[[ GIVEN ENTRIES open ]]

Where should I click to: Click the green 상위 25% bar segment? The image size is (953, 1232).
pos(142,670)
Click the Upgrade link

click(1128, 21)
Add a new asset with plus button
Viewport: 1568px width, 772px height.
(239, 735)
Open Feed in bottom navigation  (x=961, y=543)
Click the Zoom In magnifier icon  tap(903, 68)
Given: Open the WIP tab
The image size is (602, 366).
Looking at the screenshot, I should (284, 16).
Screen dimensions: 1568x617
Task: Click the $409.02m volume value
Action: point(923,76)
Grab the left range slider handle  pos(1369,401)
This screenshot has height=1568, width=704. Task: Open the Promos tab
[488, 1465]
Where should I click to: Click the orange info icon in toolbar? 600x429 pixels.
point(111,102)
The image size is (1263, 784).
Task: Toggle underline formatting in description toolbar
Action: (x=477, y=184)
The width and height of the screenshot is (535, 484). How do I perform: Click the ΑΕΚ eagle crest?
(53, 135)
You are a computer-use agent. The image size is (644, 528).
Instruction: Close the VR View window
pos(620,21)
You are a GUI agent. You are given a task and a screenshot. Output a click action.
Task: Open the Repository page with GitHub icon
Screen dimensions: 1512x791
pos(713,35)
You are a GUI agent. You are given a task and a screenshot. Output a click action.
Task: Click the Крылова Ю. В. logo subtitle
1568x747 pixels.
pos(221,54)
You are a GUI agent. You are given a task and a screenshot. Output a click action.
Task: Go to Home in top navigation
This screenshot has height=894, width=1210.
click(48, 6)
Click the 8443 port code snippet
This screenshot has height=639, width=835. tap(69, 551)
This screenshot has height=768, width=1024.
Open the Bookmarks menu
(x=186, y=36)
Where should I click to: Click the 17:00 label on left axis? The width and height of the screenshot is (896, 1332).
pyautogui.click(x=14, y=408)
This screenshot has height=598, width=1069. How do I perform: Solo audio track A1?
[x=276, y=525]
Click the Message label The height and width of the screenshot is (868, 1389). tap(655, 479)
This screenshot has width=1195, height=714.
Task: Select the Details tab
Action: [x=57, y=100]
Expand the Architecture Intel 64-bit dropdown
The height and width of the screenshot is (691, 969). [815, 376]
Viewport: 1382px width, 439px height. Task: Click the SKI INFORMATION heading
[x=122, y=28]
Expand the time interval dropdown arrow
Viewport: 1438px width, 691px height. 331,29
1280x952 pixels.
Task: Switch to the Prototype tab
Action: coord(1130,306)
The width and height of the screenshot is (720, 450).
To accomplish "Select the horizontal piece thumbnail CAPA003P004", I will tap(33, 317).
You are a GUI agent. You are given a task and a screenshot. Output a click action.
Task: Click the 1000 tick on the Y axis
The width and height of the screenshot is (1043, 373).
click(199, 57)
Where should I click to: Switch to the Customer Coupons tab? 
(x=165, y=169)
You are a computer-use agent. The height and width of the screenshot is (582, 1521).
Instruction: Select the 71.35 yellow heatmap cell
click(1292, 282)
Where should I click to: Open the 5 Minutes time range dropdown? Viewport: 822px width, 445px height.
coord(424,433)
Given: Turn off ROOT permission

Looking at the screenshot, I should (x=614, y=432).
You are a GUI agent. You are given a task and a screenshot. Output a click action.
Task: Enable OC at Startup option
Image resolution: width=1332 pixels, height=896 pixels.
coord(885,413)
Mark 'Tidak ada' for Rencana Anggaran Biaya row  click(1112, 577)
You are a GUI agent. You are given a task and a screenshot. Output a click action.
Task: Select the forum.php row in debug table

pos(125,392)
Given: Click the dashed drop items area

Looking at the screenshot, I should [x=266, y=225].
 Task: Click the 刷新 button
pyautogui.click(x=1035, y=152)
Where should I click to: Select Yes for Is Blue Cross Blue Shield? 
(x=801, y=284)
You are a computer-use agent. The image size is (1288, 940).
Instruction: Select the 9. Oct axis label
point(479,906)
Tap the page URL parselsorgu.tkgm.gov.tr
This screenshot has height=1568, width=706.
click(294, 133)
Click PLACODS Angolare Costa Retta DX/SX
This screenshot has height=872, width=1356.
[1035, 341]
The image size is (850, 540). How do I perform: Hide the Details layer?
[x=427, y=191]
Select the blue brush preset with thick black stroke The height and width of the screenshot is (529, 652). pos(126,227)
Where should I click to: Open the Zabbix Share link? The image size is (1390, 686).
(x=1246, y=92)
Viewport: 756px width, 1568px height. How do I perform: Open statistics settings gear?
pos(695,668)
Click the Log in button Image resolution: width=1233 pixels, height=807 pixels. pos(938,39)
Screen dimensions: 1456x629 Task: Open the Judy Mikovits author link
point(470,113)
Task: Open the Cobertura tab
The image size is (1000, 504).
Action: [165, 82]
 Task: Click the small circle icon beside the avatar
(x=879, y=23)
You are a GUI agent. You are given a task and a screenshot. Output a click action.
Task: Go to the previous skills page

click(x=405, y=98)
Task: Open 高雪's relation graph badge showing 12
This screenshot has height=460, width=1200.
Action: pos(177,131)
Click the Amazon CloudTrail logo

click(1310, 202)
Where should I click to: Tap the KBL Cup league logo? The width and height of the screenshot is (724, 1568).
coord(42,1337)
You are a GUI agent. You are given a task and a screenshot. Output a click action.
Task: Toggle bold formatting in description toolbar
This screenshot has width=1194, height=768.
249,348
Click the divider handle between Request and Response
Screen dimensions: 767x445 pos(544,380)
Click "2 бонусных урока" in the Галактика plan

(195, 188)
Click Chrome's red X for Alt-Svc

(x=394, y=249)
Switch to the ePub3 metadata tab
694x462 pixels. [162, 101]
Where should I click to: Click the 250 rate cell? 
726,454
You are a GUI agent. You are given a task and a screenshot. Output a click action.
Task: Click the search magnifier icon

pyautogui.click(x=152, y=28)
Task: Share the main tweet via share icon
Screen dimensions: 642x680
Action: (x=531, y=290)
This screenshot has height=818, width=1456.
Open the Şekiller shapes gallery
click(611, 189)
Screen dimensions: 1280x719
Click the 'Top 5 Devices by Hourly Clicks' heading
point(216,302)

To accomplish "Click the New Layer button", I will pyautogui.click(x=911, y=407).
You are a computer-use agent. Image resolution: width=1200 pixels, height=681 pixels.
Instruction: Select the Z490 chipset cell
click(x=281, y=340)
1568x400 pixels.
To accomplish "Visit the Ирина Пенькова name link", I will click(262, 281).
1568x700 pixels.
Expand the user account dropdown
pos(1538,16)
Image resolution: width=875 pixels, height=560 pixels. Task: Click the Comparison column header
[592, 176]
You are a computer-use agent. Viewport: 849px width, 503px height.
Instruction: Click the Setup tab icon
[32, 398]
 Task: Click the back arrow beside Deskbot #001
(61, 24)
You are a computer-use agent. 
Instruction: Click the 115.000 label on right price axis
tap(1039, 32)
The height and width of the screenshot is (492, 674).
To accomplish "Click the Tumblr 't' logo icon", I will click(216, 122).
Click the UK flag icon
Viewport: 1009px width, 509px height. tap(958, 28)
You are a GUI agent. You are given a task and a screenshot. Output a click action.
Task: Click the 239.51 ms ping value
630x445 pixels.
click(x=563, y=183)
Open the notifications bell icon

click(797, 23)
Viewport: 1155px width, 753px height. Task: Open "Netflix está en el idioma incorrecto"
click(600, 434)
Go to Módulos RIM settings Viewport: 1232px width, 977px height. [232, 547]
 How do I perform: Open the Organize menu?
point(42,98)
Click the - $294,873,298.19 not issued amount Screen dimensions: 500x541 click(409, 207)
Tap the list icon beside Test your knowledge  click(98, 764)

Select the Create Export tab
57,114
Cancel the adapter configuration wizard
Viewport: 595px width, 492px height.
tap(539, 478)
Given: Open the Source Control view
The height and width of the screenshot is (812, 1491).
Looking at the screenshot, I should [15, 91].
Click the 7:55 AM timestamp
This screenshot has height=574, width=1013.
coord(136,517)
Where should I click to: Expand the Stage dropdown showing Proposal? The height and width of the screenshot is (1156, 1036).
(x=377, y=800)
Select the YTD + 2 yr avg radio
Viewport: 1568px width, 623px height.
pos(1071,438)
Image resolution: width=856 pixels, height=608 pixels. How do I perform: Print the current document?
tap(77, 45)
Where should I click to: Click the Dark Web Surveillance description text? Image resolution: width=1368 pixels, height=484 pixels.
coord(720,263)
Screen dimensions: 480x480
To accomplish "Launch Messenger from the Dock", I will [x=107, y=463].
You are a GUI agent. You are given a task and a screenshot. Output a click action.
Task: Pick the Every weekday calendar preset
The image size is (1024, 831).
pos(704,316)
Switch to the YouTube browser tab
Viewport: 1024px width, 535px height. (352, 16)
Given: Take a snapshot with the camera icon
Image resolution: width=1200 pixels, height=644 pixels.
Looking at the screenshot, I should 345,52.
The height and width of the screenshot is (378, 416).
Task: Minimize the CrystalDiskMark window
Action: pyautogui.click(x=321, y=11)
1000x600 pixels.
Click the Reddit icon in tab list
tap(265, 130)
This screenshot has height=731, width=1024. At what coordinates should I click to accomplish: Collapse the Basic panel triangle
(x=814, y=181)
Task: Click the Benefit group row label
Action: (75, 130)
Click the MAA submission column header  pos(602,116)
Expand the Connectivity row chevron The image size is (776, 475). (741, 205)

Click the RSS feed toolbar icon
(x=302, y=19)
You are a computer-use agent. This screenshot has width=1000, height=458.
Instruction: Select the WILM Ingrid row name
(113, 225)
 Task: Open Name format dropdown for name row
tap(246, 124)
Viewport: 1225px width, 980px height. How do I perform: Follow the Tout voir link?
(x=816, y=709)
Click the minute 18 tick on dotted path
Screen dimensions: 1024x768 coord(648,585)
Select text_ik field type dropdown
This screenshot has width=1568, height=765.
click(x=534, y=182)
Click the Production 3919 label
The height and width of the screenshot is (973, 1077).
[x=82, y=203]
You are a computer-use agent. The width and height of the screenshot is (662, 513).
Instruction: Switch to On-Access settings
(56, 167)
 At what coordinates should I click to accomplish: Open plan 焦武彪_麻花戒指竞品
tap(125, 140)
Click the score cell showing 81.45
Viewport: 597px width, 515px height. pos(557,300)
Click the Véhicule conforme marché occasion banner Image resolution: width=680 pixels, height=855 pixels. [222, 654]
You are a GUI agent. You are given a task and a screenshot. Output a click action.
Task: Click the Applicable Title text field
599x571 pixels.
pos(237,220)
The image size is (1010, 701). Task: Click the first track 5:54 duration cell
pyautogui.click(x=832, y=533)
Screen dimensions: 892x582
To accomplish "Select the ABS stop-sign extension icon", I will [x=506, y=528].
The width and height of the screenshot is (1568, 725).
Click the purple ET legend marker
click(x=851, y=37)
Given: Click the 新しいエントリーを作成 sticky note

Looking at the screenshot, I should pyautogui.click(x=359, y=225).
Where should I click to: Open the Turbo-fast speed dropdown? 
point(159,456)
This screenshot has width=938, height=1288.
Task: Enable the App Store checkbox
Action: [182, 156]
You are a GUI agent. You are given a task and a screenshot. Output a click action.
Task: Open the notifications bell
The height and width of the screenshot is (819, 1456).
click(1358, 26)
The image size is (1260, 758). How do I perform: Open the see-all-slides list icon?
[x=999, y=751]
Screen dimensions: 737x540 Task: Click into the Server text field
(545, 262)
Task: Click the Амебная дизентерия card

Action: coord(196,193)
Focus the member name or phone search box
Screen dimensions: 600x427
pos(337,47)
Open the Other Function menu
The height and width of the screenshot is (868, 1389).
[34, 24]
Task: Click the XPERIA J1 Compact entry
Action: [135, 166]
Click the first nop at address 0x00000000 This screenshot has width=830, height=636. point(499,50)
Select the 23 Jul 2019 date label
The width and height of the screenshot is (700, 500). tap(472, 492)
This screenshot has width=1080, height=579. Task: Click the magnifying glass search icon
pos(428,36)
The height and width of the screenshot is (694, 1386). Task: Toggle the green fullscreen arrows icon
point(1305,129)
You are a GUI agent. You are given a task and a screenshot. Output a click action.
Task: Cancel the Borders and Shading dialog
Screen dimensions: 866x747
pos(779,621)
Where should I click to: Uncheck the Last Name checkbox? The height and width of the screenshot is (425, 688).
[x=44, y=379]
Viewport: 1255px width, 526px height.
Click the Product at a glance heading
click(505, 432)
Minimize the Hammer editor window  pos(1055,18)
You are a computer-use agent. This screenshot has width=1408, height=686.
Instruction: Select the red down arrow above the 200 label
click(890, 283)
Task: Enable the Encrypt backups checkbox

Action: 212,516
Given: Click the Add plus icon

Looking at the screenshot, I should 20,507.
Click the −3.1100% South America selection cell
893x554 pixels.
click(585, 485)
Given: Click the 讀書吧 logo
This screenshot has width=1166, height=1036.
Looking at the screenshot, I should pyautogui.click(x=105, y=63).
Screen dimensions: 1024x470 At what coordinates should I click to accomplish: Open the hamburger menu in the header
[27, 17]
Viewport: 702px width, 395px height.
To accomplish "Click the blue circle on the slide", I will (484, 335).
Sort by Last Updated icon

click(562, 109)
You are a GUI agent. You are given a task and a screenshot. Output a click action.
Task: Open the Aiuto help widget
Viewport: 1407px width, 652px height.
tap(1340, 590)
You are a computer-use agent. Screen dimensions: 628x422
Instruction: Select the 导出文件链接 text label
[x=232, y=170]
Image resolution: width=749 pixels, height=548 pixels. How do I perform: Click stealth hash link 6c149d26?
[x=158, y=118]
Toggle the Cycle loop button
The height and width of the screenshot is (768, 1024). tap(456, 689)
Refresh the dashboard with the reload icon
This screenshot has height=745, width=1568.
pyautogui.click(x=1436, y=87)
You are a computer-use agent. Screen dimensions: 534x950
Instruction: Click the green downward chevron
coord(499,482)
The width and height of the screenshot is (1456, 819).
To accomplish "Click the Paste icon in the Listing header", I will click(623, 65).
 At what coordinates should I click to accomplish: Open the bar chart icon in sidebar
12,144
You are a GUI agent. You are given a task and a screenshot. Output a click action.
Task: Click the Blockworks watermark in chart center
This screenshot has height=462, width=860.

[[ GIVEN ENTRIES closed ]]

■ WHAT TO DO
The lines needed run from the first line of the data through the line containing "Given: Open the WIP tab"; give them again exactly and nothing else.

■ RESPONSE BOX
Where should I click to: Click the green 상위 25% bar segment? The image size is (953, 1232).
pos(142,670)
Click the Upgrade link

click(1128, 21)
Add a new asset with plus button
Viewport: 1568px width, 772px height.
(239, 735)
Open Feed in bottom navigation  (x=961, y=543)
Click the Zoom In magnifier icon  tap(903, 68)
Given: Open the WIP tab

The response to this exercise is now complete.